In the present embodiment, choose the 235W photovoltaic battery panel that Ying Li company produces, its parameter at standard test condition is: short circuit current i sc=8.54A, open circuit voltage v oc=37V, maximum power point electric current i max=7.97A, maximum power point voltage v max=29.5V.
The Miniature inverter structured flowchart designing for this photovoltaic battery panel as shown in Figure 1.This device mainly comprises: storage capacitor (the first electric capacity) C1, anti exciting converter, power frequency inverter bridge, electromagnetic interface filter, the first driver module, the second driver module, MPU controller, the first voltage sensor UT1, second voltage transducer UT2, current sensor CT; Wherein MPU controller is selected the high performance float-point digital signal processor TMS320F28335 of TI company, the functional modules such as I/O module, ADC module, PWM module, CAN module, UART and SPI module that this digital signal processor is integrated; Storage capacitor C1 selects 2200uF electrochemical capacitor; In anti exciting converter, transformer TX1 adopts NA5814-AL, and the first power tube Q1 selects TK50X15J1, and diode D1 adopts C2D05120E, and the second capacitor C 2 is selected 0.47uF polarity free capacitor; The second power tube Q2, the 3rd power tube Q3, the 4th power tube Q4, the 5th power tube Q5 select IPB60R190C6, and the first driver module and the second driver module are MCP14E4; In electromagnetic interface filter, the 3rd capacitor C 3, the 6th capacitor C 6 are selected 0.015uf polarity free capacitor, the 4th capacitor C 4, the 5th capacitor C 5, the 7th capacitor C 7, the 8th capacitor C 8 are selected 4700pF polarity free capacitor, the first inductance L 1 is selected FE2X03-4-3NL, and the second inductance L 2, the 3rd inductance L 3 are selected 2100LL-151-H-RC; Voltage sensor adopts MCP6022; Current sensor CT adopts Hall current sensor ACS712ELCTR-058-1;
Fig. 2 is three layers of set up BP neural network contrary modeling.Input layer nodes is 10, and hidden layer neuron nodes is 18, and output layer neuron node number is 1.
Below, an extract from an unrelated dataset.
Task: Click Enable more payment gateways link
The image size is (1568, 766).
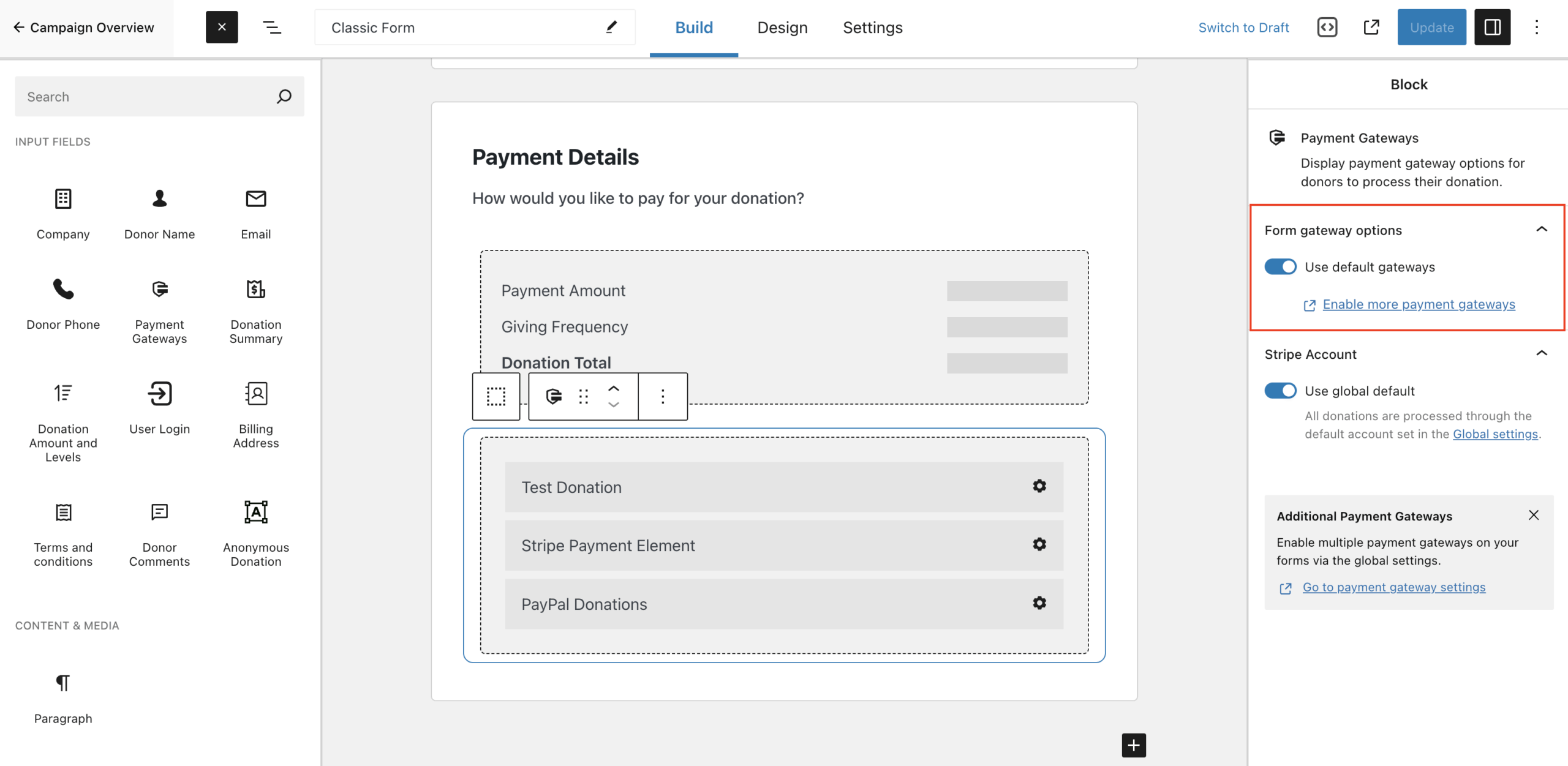Action: click(x=1418, y=304)

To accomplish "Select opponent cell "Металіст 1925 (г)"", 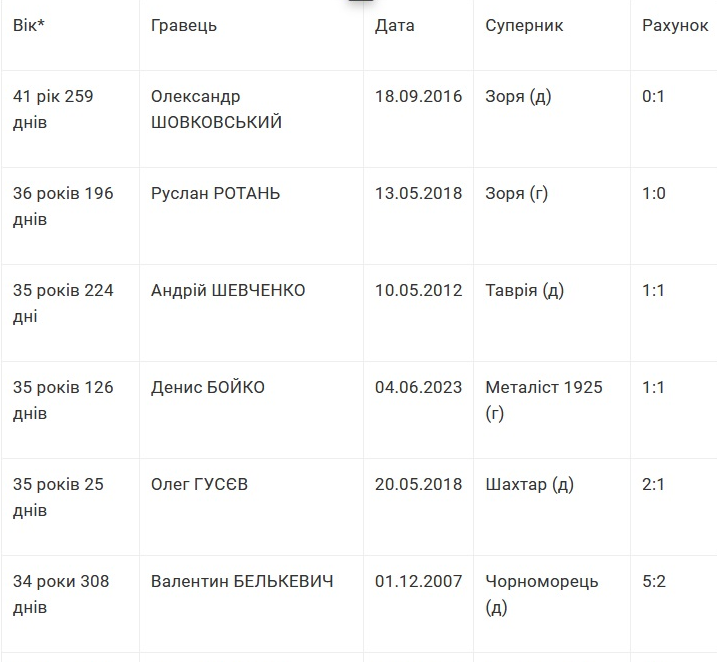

Fig. 3 is single neuronic structural representation, for neuronic input signal, for neuronic weight coefficient, for neuronic threshold value, neuronic being output as:
Hidden layer neuron transfer function uses hyperbolic tangent function,
Wherein:
for transfer function input;
for transfer function output.
Output layer neuron transfer function uses S type function,
(3)
Wherein:
for transfer function input;
for transfer function output.
In embodiment, gathering service data process is specially: utilize single loop PI controller to carry out grid-connected current control, make photovoltaic miniature inverter respectively under the operating mode in rated power, 80% rated power, 60% rated power, 40% rated power, 20% rated power, under every kind of operating mode with the sample frequency continuous acquisition of 114KHz n=10000 groups of grid-connected current i ac , line voltage v grid , anti exciting converter pwm signal duty ratio d, photovoltaic battery panel voltage v pv , obtain altogether 50000 groups of service datas, thereby form 50000 samples.Randomly draw wherein 40000 as training sample, all the other 10000 as test samples.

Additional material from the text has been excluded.